Count the lines in the items below that contain the word "above". Give only the number.
— start Material —
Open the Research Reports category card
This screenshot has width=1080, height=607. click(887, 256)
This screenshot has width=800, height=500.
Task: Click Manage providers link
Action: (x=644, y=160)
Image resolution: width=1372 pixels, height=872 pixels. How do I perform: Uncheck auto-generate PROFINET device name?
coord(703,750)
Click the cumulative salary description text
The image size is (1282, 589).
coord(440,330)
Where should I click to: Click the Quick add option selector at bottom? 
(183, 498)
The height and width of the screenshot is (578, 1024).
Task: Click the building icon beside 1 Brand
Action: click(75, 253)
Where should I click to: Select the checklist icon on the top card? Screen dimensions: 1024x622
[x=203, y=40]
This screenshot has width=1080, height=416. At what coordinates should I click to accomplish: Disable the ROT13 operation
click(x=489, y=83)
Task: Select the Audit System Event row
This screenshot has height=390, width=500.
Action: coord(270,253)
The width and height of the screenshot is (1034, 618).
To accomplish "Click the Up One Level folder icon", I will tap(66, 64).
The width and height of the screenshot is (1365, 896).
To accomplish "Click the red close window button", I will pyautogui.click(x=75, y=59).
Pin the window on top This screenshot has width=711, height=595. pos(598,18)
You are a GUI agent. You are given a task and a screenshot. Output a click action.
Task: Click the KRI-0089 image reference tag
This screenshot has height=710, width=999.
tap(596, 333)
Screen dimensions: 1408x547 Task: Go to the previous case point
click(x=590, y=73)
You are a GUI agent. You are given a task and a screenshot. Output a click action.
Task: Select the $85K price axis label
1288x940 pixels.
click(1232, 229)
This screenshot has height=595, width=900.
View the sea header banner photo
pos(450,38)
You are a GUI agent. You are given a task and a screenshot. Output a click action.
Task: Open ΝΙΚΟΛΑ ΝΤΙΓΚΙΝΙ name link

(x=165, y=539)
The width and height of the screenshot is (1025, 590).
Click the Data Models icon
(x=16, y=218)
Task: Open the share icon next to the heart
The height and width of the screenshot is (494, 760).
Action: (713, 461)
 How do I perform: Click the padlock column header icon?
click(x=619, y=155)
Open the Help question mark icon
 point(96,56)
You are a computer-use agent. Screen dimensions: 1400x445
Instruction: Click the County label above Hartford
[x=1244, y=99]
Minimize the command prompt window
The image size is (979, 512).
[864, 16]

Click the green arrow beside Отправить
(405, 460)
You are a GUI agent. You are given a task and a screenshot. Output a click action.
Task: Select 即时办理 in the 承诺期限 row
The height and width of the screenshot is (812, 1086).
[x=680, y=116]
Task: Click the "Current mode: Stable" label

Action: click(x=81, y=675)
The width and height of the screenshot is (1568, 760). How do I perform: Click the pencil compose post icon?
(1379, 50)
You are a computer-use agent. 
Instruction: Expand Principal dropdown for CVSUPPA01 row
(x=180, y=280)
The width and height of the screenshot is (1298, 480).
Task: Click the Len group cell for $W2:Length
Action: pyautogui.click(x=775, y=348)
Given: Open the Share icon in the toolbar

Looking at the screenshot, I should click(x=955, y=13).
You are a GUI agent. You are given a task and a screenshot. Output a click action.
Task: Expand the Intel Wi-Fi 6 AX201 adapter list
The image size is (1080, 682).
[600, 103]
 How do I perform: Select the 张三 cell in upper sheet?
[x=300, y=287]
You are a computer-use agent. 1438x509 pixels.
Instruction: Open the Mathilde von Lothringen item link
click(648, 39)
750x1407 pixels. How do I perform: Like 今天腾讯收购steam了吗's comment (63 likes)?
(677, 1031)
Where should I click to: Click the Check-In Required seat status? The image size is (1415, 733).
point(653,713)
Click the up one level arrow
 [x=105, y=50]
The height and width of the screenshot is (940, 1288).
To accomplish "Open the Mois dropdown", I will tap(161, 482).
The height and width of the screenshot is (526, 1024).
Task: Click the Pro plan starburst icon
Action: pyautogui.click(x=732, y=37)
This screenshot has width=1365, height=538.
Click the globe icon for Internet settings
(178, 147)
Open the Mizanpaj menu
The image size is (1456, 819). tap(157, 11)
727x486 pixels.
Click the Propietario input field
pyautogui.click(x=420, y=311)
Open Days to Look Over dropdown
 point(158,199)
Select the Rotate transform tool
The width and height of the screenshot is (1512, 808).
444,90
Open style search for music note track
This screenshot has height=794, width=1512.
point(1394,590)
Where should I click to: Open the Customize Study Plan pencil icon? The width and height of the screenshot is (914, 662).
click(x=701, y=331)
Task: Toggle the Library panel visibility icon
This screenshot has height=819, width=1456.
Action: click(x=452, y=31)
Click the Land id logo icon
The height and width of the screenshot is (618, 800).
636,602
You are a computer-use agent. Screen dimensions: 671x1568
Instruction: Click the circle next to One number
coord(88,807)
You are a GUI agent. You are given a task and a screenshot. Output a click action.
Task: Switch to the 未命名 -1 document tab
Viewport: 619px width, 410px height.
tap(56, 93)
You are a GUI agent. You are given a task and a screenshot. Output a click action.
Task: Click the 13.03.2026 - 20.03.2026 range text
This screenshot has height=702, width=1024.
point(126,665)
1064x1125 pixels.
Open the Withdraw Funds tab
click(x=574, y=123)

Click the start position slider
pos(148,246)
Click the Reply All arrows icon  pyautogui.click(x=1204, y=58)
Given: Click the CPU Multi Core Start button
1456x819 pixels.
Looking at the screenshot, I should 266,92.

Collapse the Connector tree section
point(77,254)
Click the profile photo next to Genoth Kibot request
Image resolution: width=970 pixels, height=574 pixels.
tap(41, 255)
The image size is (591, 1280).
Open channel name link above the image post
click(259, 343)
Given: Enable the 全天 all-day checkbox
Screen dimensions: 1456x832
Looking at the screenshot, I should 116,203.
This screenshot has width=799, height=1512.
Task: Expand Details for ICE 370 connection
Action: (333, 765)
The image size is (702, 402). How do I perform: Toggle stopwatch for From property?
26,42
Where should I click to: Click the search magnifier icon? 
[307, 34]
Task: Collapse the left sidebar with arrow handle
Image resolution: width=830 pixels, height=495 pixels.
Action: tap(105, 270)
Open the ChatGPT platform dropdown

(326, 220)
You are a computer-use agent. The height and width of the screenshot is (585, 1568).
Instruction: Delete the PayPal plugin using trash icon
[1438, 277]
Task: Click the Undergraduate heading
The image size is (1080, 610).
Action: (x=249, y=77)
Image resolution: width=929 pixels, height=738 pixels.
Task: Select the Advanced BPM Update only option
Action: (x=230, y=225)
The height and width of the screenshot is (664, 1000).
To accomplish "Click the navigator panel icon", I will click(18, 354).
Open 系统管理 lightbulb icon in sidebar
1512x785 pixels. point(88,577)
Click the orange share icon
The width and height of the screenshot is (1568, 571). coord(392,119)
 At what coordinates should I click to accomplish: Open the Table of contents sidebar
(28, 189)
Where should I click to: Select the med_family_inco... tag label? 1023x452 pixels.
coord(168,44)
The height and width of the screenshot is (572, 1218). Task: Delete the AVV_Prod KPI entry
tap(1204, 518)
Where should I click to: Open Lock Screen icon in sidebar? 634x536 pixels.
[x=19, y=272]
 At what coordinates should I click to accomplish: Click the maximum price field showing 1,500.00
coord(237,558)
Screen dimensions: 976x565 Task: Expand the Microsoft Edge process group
— end Material —
_Expected answer_.
2